■ Your objective:
In the records below, the lines between the one holding "Where should I" and the one holding "The image size is (361, 423).", inclusive, are to be transcribed exactly; no pictures are to be included.
====== Information shown
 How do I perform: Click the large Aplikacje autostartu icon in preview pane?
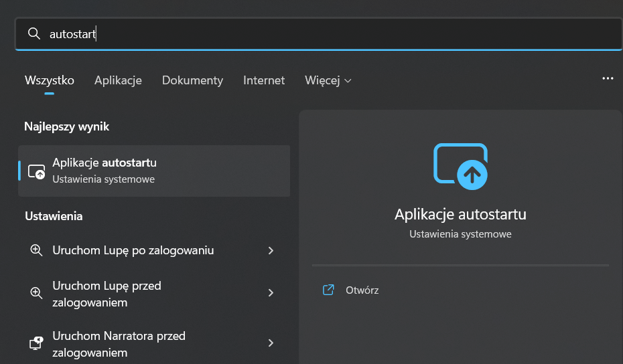[461, 164]
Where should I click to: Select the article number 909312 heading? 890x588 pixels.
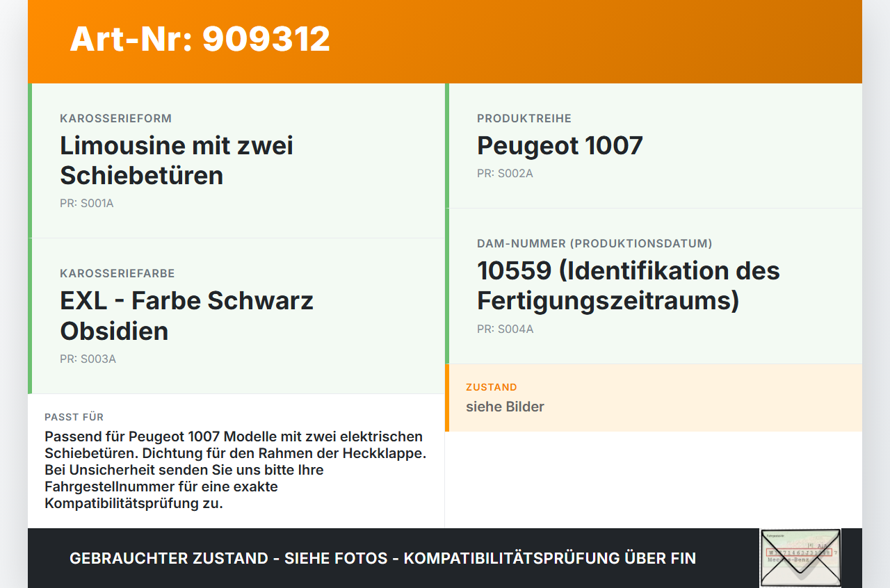point(200,39)
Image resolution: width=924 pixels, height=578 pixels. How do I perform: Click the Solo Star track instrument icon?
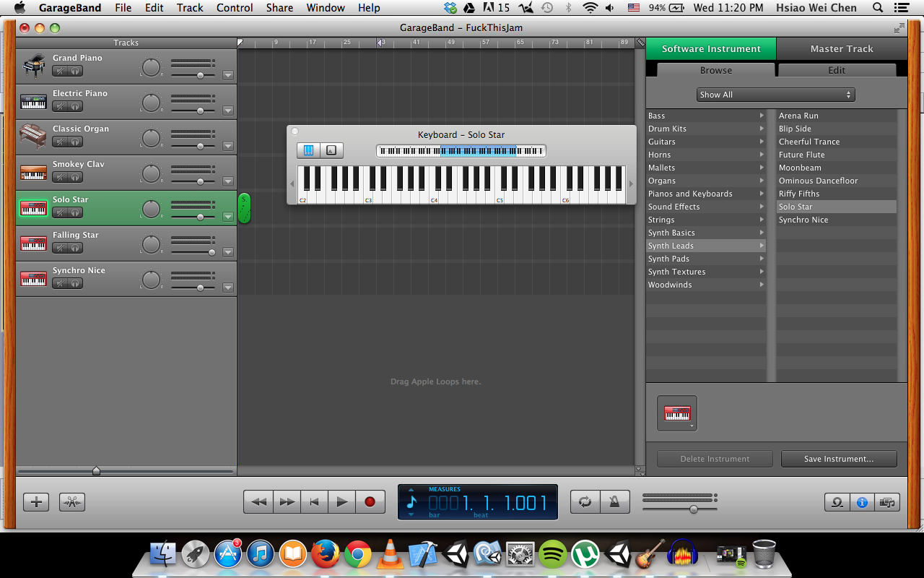[33, 208]
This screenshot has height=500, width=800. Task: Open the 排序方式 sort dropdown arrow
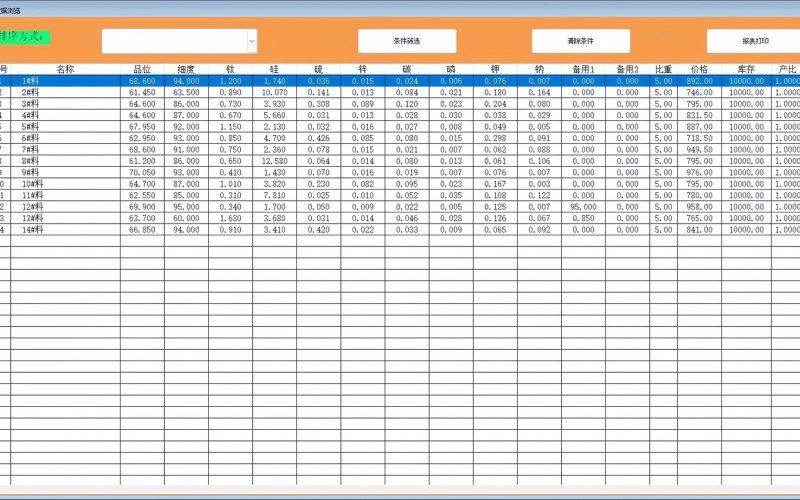point(252,41)
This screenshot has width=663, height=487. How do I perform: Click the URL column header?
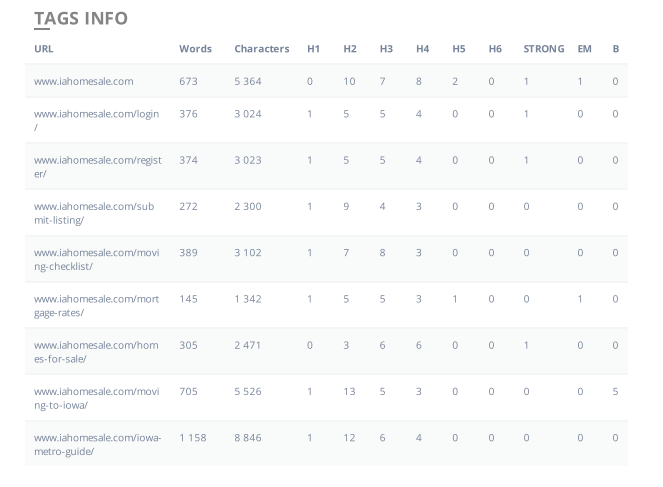44,49
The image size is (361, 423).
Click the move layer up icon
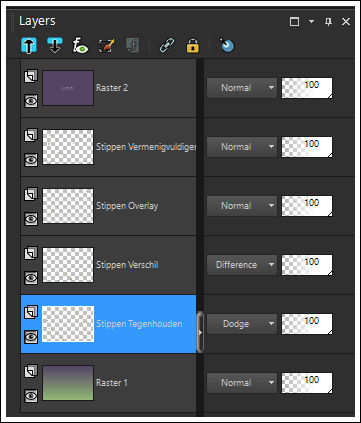click(x=29, y=45)
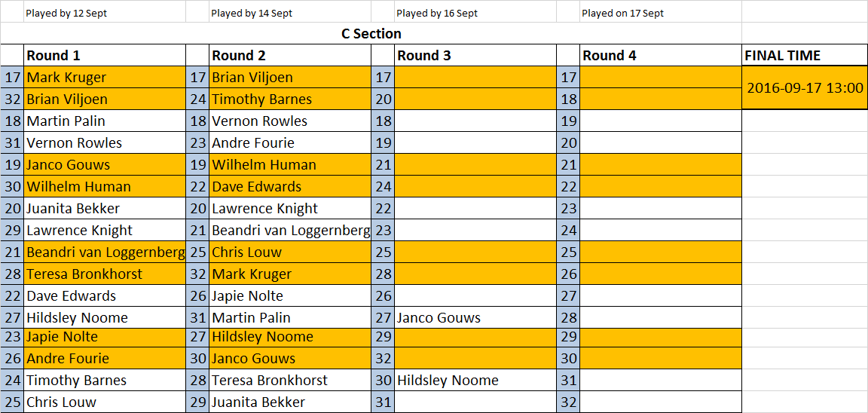Click the "Round 3" header cell
The width and height of the screenshot is (868, 413).
pyautogui.click(x=475, y=56)
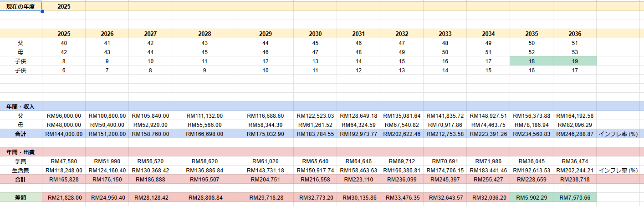Click the blue fill handle on selected cell

tap(42, 11)
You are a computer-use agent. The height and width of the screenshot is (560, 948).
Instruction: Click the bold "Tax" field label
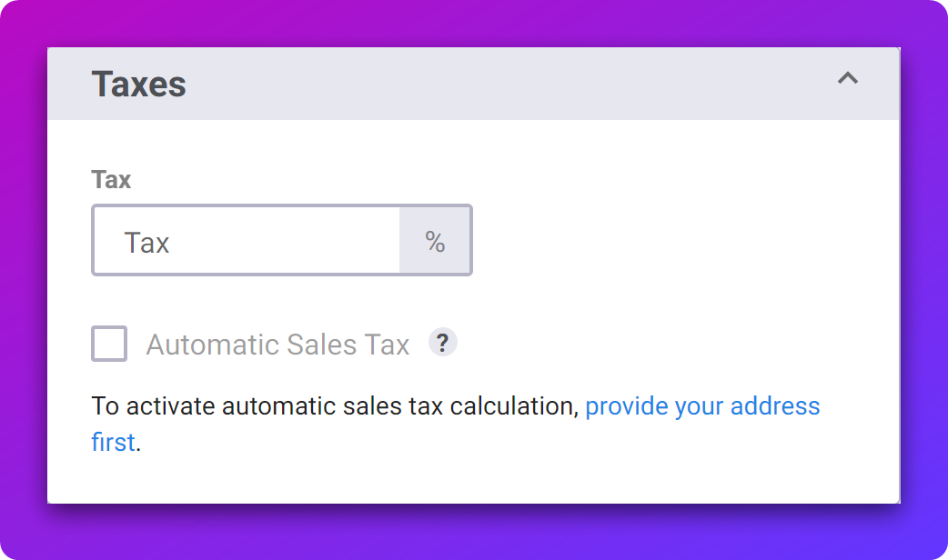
============
■ Solution:
Where should I click to: Select the article number 909312 heading? 890x588 pixels.
point(200,39)
Image resolution: width=924 pixels, height=578 pixels. How do I perform: Click the Solo Star track instrument icon?
[33, 208]
This screenshot has height=500, width=800. Task: Open the 排序方式 sort dropdown arrow
point(252,41)
This screenshot has width=663, height=487. How do I perform: Click the URL column header?
44,49
The image size is (361, 423).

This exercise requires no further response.